For engineers and product teams building on Gemini, the takeaway is concrete: quality issues in the Low-effort variant should now be resolved, quotas are reset, and the updated model is positioned for tasks that blur the line between lightweight and complex. The open question is whether Google will consolidate its effort tiers or publish benchmarks that let developers anticipate which tier a task demands.

Frequently asked questions

What is Gemini 3.5 Flash?
Gemini 3.5 Flash is a mid-tier model in Google's Gemini family, built for speed and efficiency. Google has been iterating on it inside Antigravity, its internal testing platform, with variants tuned for different workloads.

Why did Google reset Gemini rate limits?
The quota reset accompanied the new model deployment. Google typically zeroes counters after significant updates to give all users equal footing to test the new version.

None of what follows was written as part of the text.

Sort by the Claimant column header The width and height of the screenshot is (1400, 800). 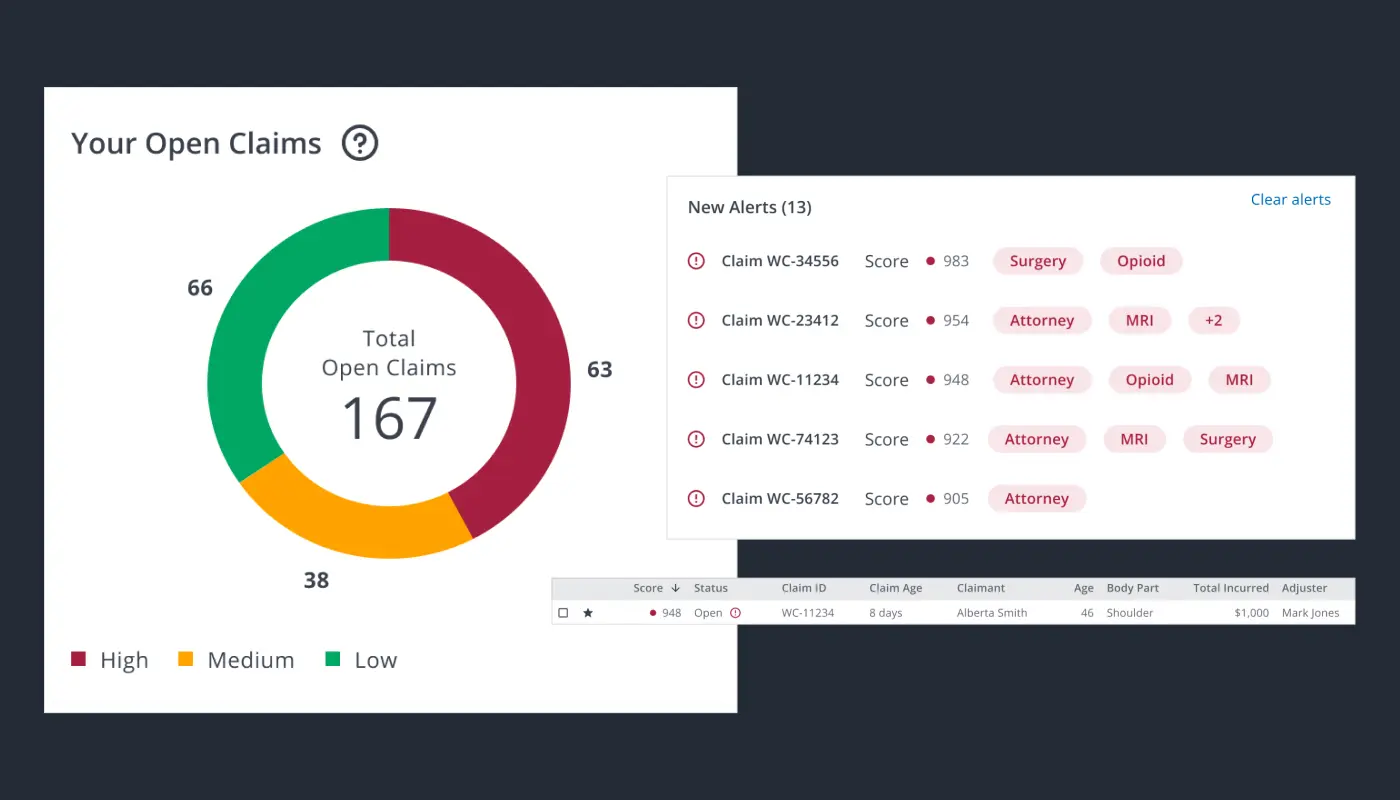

What is the difference between the Low and Medium effort variants?
The Low-effort variant cut token generation by roughly 45% versus the original, now called Medium, to reduce costs on simple tasks. The tradeoff was lower output quality on moderately complex requests, which the latest update aims to correct.

How does this affect developers using the Gemini API?
Developers should see improved output consistency on tasks that previously triggered quality drops. The rate limit reset means quotas restart from zero, giving more headroom to evaluate the updated model.